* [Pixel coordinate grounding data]

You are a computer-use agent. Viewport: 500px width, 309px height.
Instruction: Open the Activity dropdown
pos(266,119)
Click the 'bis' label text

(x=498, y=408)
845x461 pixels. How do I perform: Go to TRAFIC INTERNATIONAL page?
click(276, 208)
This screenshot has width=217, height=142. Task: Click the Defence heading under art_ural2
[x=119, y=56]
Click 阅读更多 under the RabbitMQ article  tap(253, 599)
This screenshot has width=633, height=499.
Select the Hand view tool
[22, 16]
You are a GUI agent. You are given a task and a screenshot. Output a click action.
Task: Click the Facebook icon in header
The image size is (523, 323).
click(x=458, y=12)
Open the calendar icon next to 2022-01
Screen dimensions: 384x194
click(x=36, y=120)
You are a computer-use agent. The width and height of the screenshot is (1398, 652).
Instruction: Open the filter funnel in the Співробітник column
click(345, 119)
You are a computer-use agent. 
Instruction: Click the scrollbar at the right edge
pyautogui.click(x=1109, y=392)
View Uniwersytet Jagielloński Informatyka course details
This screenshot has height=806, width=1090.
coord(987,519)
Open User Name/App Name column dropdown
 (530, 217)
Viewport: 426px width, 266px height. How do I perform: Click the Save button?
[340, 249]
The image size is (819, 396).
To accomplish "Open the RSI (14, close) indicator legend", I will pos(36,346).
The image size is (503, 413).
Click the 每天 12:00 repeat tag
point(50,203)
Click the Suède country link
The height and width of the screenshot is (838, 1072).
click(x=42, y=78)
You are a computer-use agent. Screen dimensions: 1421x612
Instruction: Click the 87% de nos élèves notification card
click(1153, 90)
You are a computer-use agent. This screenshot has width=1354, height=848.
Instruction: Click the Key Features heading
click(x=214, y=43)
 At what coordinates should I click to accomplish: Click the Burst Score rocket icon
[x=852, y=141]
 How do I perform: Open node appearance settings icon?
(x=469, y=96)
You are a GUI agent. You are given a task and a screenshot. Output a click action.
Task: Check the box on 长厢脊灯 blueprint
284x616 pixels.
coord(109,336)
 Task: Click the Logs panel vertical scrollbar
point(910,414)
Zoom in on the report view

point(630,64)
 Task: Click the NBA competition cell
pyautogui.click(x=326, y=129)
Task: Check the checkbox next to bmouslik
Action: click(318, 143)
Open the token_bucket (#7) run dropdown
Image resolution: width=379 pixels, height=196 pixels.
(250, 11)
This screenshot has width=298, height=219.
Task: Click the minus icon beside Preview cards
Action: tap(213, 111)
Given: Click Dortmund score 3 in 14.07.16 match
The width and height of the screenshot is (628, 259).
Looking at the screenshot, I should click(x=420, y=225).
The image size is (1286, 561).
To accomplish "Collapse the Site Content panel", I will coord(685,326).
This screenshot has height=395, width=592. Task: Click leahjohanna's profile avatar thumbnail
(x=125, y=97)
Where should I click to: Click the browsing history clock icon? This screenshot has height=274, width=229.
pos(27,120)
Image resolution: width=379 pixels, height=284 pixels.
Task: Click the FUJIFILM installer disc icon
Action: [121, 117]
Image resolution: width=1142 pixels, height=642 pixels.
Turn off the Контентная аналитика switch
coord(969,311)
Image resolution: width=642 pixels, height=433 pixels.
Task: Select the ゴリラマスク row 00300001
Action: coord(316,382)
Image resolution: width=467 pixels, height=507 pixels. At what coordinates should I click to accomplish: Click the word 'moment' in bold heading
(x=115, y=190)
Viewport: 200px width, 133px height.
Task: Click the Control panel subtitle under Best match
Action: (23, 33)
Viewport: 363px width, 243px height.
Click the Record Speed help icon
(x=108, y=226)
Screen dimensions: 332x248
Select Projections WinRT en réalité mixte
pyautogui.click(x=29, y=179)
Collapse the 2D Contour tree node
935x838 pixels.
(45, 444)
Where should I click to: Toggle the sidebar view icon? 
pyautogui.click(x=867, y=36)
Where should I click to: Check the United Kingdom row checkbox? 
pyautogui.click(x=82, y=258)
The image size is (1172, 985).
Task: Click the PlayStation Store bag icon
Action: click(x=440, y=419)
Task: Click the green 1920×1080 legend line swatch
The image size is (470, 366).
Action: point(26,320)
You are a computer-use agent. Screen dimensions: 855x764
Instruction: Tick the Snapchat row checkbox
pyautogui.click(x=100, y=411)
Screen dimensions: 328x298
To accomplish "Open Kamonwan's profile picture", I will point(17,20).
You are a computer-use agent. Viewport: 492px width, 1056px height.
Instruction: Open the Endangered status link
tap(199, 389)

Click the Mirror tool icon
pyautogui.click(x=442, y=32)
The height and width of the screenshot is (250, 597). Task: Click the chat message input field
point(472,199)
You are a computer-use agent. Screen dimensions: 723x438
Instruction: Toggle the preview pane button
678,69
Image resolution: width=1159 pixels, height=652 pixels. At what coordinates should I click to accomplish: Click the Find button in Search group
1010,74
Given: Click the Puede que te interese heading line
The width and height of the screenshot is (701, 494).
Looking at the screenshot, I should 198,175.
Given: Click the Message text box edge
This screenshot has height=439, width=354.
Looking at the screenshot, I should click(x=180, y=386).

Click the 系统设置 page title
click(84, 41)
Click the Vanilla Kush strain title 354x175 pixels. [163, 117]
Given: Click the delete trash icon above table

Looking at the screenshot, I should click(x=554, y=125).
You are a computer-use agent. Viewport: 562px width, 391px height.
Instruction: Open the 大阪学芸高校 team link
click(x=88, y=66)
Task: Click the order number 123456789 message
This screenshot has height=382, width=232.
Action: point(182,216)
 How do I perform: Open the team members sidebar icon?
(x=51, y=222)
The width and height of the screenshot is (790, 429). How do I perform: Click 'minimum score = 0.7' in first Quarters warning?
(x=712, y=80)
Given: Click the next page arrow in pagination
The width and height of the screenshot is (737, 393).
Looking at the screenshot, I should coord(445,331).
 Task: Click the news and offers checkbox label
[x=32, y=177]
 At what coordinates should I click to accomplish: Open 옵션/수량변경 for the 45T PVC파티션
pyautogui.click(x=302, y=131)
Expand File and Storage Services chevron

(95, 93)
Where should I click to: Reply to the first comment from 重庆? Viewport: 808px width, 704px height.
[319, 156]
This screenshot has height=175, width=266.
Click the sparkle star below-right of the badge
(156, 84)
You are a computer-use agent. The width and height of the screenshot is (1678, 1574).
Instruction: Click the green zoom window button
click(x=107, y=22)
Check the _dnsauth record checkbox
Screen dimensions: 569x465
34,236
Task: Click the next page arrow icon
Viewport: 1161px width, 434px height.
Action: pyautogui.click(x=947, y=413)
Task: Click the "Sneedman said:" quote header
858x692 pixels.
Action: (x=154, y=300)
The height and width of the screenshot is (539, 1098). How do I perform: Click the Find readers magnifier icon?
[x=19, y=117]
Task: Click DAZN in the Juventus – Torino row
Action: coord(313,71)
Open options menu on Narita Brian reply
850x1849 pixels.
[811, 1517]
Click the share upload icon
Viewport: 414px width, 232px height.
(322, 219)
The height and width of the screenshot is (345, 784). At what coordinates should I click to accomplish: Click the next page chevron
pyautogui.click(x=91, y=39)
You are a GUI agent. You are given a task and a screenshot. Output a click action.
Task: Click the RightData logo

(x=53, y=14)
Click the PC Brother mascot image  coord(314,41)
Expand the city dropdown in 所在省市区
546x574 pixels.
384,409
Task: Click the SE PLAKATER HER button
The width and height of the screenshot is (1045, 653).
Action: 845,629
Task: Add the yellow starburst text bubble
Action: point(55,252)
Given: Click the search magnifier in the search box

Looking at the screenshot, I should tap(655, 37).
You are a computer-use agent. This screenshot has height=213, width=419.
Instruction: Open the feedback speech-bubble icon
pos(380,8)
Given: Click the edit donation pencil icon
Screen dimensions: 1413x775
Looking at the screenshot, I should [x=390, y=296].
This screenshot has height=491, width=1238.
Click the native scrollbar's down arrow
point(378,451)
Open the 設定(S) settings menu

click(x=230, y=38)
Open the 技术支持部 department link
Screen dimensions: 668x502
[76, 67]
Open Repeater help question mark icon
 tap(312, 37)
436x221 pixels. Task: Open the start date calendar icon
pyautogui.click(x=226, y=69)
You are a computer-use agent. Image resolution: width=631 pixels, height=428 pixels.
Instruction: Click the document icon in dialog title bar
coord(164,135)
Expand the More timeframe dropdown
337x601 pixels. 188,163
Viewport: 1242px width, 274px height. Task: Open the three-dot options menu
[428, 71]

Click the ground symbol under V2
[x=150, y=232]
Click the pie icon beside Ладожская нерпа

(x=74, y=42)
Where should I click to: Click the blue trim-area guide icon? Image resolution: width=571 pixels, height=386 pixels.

* [PROMPT] Repeat the entries above exactly, beginning at their first line and ending with the line that contains "Click 阅读更多 under", with nothing added.

* [TASK RESULT]
You are a computer-use agent. Viewport: 500px width, 309px height.
Instruction: Open the Activity dropdown
pos(266,119)
Click the 'bis' label text

(x=498, y=408)
845x461 pixels. How do I perform: Go to TRAFIC INTERNATIONAL page?
click(276, 208)
This screenshot has width=217, height=142. Task: Click the Defence heading under art_ural2
[x=119, y=56]
Click 阅读更多 under the RabbitMQ article  tap(253, 599)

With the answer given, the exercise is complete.